Hiç beklemediğiniz bir utanç karşılar sizi bu dünyanın kapısında. Yazma utancı sevişilmemesi gereken biriyle sevişmekle tamamen aynı tatda bir utançtır. Olmaması gerekirken olmuştur, bütün dünya sizi vazgeçirmeye çabalamıştır. Ama siz insanların tüm çabasına göz kapayıp başka bir yöne çevirirsiniz yüzünüzü. Bunu gizlice ve sessizce yaparsınız. Kimseye söylemeden tadarsınız gizli bir olasılığın tadını. Orgazmın ardından gelen ilk bir kaç dakika uyuşturucu bir güzelliktedir ama sonra suçluluk başlar. Sonra "burada olmayabilirdim" başlar. İhtimaller sizi cezbetmeye çalışır. O odaya kapanmamış, o yolculuğa çıkmamış olsanız şimdi nerede olacağınızı düşünürsünüz. Çok uzağa giden birinin içinden yükselen korkudur ellerinizi uyuşturan. Geriye dönmek imkansızdır ve siz nereye doğru ilerlediğinizi bilmeden ilerlemeye devam ediyorsunuzdur. Yaptığınız şeyi tüm dünyaya itiraf etmekle onu tamamen unutmaya çalışmak arasında gidip gelirsiniz. Sonra yeni bir cümle, nereden geldiğini bilemeyeceğiniz sert, güçlü, güzel yeni bir cümle kalemin ucunda belirir ve sizi korkunun da uzağına taşır.

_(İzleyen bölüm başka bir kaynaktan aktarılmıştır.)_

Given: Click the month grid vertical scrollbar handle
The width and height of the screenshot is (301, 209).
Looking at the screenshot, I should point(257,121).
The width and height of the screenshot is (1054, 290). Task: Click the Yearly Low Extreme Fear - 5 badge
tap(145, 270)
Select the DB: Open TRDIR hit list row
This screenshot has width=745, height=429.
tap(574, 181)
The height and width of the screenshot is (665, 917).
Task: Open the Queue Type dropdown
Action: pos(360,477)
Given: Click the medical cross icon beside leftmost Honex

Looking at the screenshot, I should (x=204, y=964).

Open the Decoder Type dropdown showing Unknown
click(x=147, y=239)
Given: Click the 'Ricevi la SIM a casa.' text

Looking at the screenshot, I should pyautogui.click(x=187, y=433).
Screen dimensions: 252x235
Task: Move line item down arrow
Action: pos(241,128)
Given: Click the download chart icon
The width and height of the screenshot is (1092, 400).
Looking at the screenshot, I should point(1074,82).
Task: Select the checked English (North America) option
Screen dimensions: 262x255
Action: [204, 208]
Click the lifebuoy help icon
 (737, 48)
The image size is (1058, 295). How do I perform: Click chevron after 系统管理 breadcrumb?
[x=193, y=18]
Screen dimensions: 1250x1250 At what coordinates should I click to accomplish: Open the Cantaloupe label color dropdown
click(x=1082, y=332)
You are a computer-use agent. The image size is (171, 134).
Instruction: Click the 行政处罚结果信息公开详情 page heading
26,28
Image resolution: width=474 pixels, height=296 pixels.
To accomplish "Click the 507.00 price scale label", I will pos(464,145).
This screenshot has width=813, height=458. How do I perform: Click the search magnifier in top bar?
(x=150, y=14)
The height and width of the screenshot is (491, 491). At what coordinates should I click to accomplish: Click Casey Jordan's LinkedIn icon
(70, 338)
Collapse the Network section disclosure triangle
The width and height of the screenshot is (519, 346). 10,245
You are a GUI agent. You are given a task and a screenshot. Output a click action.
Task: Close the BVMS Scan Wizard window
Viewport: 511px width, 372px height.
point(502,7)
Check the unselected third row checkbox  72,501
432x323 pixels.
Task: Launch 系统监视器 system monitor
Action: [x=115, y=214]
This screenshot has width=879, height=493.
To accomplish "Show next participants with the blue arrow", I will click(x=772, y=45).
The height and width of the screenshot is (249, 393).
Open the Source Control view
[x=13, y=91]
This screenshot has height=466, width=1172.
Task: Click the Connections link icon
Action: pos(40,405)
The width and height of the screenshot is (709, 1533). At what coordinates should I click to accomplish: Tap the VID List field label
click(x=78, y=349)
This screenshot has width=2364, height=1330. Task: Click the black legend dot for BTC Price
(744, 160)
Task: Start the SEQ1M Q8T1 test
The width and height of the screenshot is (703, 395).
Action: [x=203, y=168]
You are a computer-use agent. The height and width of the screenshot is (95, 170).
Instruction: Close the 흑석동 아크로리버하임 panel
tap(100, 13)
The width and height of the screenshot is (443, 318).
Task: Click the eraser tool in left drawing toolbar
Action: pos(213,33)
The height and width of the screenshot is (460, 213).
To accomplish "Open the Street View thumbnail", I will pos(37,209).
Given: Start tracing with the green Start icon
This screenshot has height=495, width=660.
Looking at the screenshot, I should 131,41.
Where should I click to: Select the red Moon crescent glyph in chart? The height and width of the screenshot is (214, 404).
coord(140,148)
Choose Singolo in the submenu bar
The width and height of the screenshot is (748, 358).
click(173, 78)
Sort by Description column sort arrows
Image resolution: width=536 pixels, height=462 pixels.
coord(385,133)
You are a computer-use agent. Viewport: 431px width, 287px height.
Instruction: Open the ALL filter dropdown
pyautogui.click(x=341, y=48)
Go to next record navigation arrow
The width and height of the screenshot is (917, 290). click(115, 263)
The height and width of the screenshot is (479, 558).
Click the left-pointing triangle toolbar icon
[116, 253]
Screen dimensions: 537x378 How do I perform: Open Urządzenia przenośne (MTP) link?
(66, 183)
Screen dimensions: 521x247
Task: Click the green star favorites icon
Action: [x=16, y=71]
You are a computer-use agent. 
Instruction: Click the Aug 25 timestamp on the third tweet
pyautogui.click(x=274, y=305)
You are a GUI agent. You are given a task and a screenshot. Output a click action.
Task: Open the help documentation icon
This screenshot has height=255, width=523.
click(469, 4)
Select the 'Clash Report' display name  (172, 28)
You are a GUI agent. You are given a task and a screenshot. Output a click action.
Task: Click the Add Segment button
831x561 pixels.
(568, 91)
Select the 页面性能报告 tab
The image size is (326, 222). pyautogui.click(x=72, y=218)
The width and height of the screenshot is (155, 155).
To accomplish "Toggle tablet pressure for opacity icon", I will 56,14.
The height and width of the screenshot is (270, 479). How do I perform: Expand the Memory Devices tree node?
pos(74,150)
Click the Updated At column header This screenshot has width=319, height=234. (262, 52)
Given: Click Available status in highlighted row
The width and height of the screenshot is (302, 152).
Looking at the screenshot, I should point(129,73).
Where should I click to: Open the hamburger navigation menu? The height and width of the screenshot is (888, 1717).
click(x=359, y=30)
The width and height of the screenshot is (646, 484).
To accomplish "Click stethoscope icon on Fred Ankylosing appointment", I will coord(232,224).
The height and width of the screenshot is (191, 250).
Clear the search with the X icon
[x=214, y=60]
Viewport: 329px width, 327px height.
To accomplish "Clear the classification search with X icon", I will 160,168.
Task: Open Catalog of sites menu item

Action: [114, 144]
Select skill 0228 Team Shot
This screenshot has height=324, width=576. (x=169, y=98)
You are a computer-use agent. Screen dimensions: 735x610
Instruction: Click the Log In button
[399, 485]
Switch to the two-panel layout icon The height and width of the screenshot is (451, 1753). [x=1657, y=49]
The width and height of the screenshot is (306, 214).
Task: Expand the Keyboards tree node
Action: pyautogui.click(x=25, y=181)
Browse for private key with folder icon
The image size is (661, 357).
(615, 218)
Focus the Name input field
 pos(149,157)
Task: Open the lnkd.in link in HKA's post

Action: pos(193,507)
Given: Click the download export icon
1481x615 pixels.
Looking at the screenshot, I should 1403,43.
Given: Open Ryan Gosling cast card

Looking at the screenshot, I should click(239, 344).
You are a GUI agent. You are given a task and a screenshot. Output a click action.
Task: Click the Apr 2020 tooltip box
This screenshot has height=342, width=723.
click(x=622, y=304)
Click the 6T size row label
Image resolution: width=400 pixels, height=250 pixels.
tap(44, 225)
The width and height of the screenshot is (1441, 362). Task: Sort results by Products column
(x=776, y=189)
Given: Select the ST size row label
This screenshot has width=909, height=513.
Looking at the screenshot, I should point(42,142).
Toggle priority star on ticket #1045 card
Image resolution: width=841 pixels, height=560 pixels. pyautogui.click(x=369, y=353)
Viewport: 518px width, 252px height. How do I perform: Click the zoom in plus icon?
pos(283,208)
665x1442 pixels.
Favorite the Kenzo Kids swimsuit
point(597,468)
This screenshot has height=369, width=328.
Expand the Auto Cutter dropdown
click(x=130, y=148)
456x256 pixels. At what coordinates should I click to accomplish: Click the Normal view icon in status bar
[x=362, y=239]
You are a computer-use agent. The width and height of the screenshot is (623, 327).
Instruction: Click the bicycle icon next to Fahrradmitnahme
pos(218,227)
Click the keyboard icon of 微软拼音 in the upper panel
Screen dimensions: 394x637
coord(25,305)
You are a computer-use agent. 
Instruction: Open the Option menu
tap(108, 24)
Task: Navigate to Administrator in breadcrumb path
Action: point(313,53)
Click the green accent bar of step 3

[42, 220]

İşaret okları yerine kelimeleri takip eden bir yolcusunuz artık, geride bıraktığınız izin adı da "yazı". Zaten siz de bu yeni dünyaya bir başkasının bıraktığı izin peşinden gelmemiş miydiniz?
Ve ben artık dünyanın tüm ışıkları teker teker sönsün sadece okuma lambam çalışsın istiyorum. Ve ben kararan şehirlerde, gözümde kalan ışıkla aranıza karışmak sizi bulmak istiyorum. Ve ben gözlerimi yüzünüze dikip bakışlarınıza dokunmak istiyorum. Ve ben o bakışlardaki boş beyazlığı kendi mürekkebimle doldurmak istiyorum.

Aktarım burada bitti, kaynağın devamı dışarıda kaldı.